A quanti continuavano a chiedergli della sorte dei giovani Benedetto Croce rispose che “l’unico problema dei giovani è invecchiare”, intendendo così negare una specificità politica o culturale. Non aveva torto. Il fatto paradossale è che quella battuta torna anche nella riflessione di Delzìo, ma in versione più prosaica: “nel 2050 la mia generazione avrà superato i 70 anni e sarà in splendide condizioni di salute. (…) Rappresenterà la classe anagrafica più numerosa”. Solo che oggi sono interessati a rivoluzionare lo Stato sociale, mentre domani ne avranno assorbito il fallimento. Il salto generazionale avverrà, ma confermando il potere dei vecchi. Quindi è ora il momento di darsi da fare. Proprio per questo, e proprio perché consiglio di leggere questo libro (breve ed efficace), faccio osservare all’autore due errori.
Egli definisce Tommaso Padoa Schioppa un “tecnico prestato alla politica”, proprio per questo capace di dire cose vere. No, prestiti di questo tipo esistono solo nei rotocalchi per non pensanti, e l’idea che ci siano tecnici in politica, per dirla ancora con Croce, è un’illusione che canta nell’animo degli sciocchi. Il governo della Repubblica è sempre politico, e non potrebbe essere diversamente. E’ un bene che a comporlo non siano chiamati (solo) analfabeti, ma la responsabilità di ciascuno è politica. E qui Padoa Schioppa ha fatto cilecca alla grande, perché la pratica ha tradito l’enunciazione. Non perché egli sia un incoerente, ma proprio perché, non avendo forza politica, non conta nulla e fa da copertura. Di questo i giovani devono ben rendersi conto, perché, altrimenti, non si capisce il motivo che spinge ed impone di far politica in prima persona, senza delegare.

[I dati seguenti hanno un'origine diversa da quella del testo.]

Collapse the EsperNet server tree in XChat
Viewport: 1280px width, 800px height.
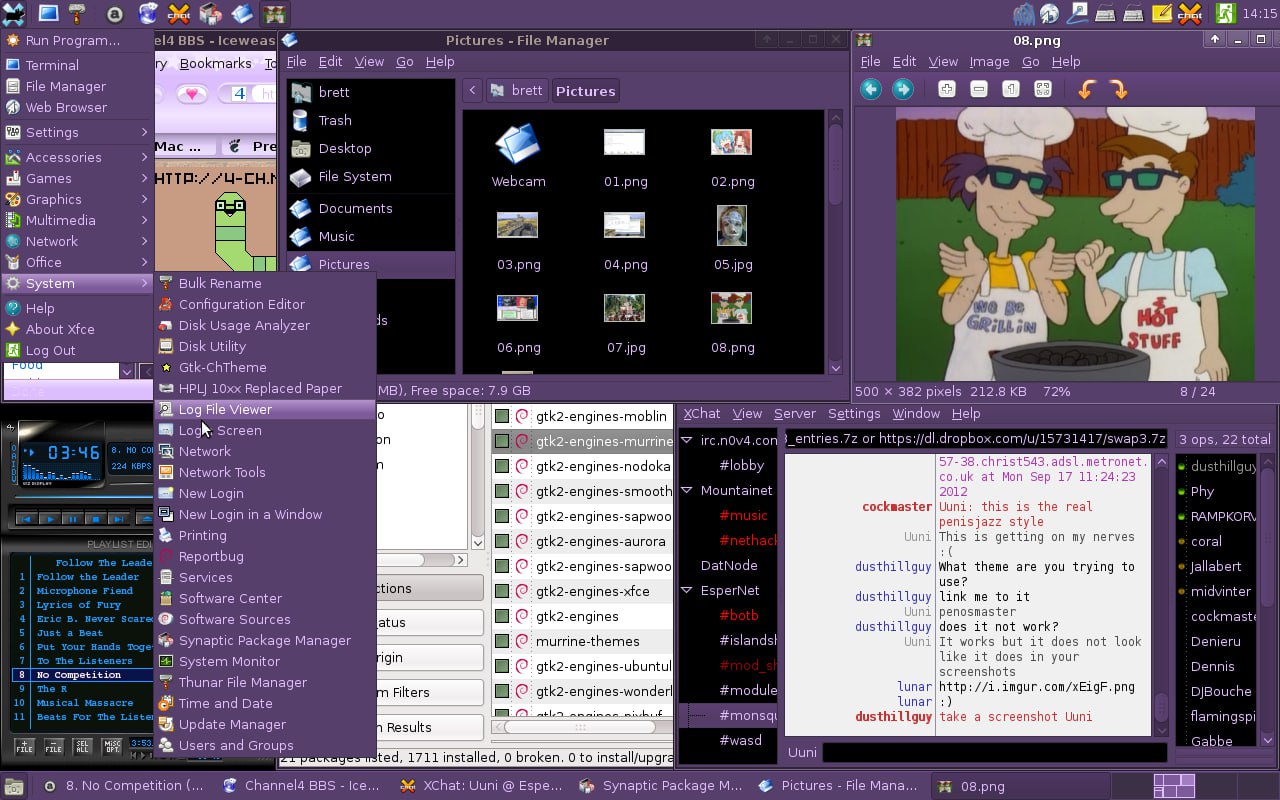pos(687,590)
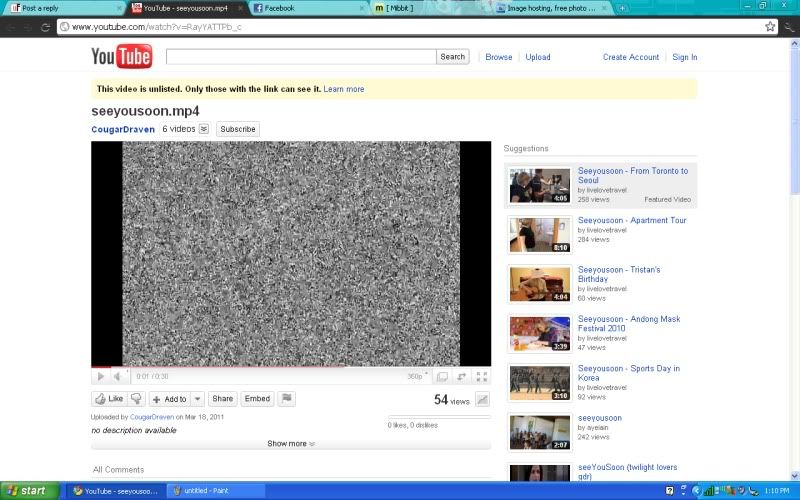The image size is (800, 500).
Task: Click the Embed button
Action: point(257,399)
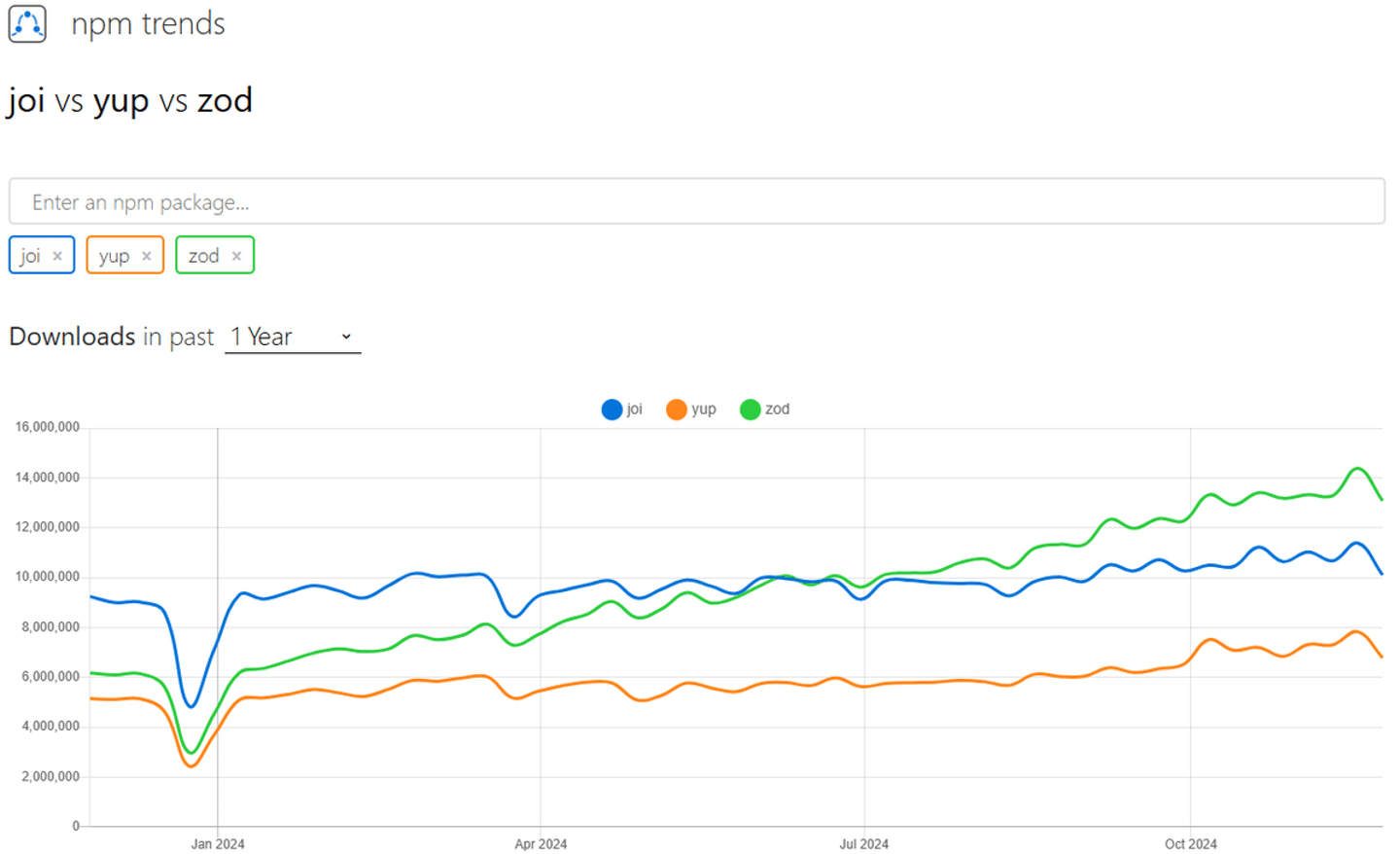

Il secondo errore è credere che i governi della Repubblica siano stati, prima del crollo del muro di Berlino, sempre “eguali a se stessi”. Niente affatto: erano composti da coalizioni che ruotavano attorno allo stesso partito, la democrazia cristiana, ma la stagione centrista e quella del centro sinistra, quella della solidarietà nazionale e quella del pentapartito, non si somigliano affatto e non sono manco per niente sempre lo stesso governo. Se ci si lascia sfuggire le differenze, se si cede al luogo comune di morettiana memoria, si capisce poco del passato e non si riescono a porre seriamente le basi del cambiamento. Oggi, del resto, sono poi così diversi i governi che nascono dal bipolarismo bislacco ed elettoralistico?
Stiano attenti, i Tuareg generazionali, a non accettare l’eredità velenosa di una politica che ha perso spinta ideale e voglia di governare. Anche per quello l’Italia è priva di classe dirigente, quindi non affezioniamoci alle dune e non rifugiamoci nelle oasi.